Azalea could recall euphoric happiness, the gentlemen arriving at the top of the stairs, the snow, and then—black. Ah, she had fainted. Again.
Flora and Goldenrod, who had been at the foot of the bed, leaped in delight when Azalea stirred, each grabbing her hands, tugging over her like a beloved rag doll, and chattering like mad.
“You’re awake!”
“You’ve slept for nearly two days!”
“Sir John says you’ll be all right, just that you needed rest.”
“Oh!” Flora slapped a hand to her mouth. “They made us promise to get them when you awoke!”
The twins ran out of the room.
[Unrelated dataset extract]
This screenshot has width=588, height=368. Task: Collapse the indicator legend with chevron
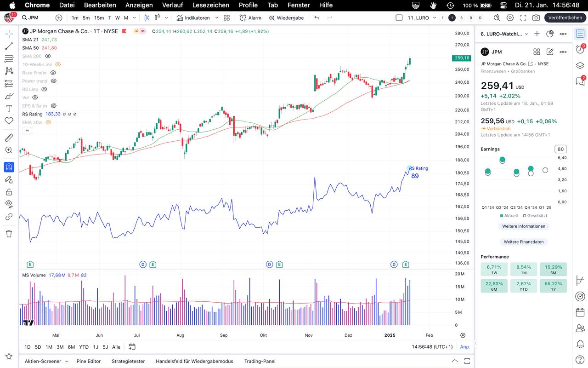(27, 131)
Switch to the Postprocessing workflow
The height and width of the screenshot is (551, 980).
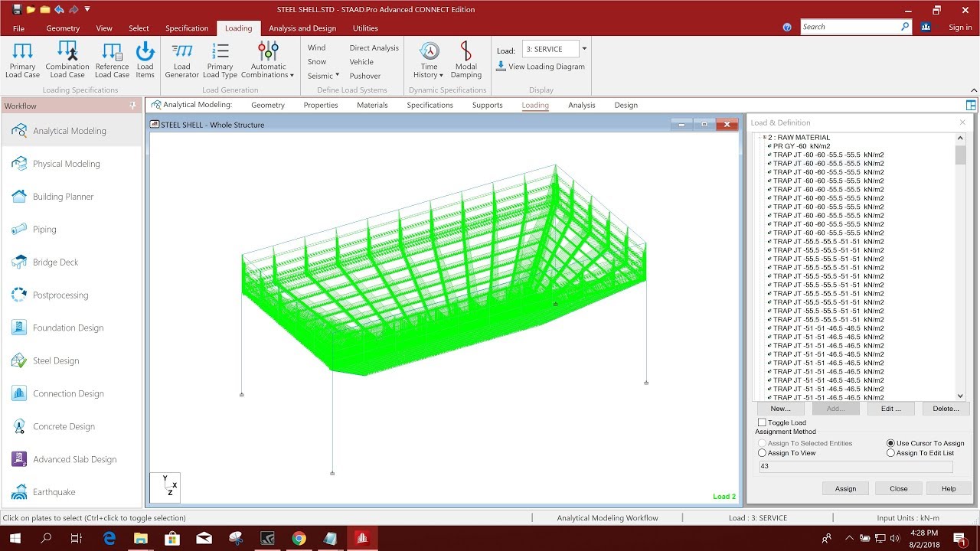[x=60, y=295]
Several minutes later, it was filled to bursting with Azalea’s sisters. Still dressed in black, a bit shabby and pale, they were in high spirits. Even Delphinium, whose pretty face had jagged lines across it, smiled. They were all pleased as pink punch to see her awake. Azalea was thrilled to see them, too.
“Welcome to Fairweller’s manor,” said Bramble, grinning and pushing a cup of minty tea to Azalea’s mouth. “Very fancy, very neat. We’ve already stained the dining room rug, to the delight of the servants.”
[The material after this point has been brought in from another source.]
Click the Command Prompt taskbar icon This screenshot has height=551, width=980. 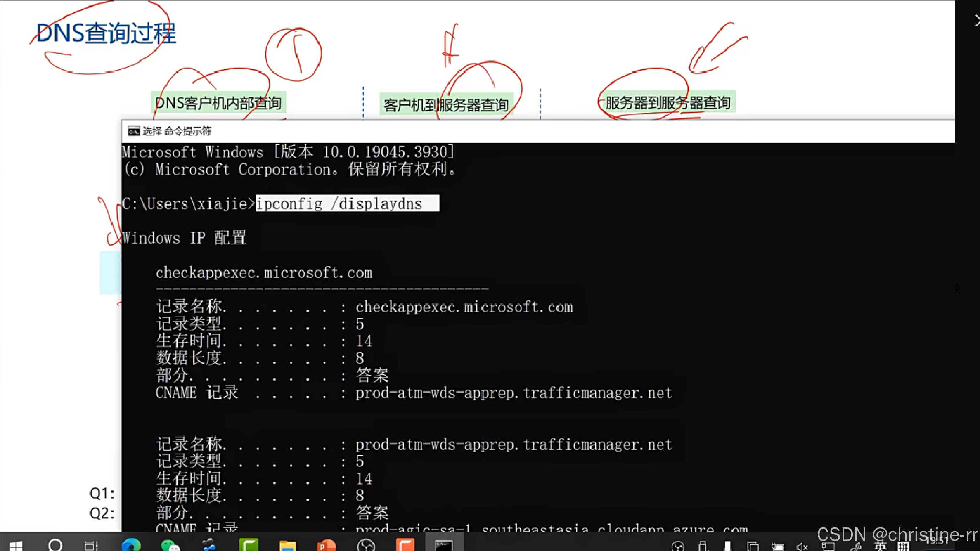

“Mr. Fairweller is staying at his town house, at present.” Clover handed her a dainty biscuit with a flower imprinted at the top.
“It’s just until the King finds the sword and can unmagic the palace,” said Bramble. “Or until the King murders Fairweller.”
“Until Papa murders Fairweller,” squeaked Hollyhock.
“Yes. Papa. Him.” Bramble grinned. “Papa, Papa. We’ve got to get used to that.”
Azalea smiled around a mouthful of biscuit. The King was all right, then.
The girls had the servants draw a bath for her, chattering as they helped Azalea out of her clothes. Azalea had never seen a bath like this one—there was an actual room meant for bathing, and the bathwater steamed. Up to her neck in bubbles, she slowly removed the bandages from her arms and hands, washing away the dried blood. The younger girls played with the bubbles while the older ones told her what had happened.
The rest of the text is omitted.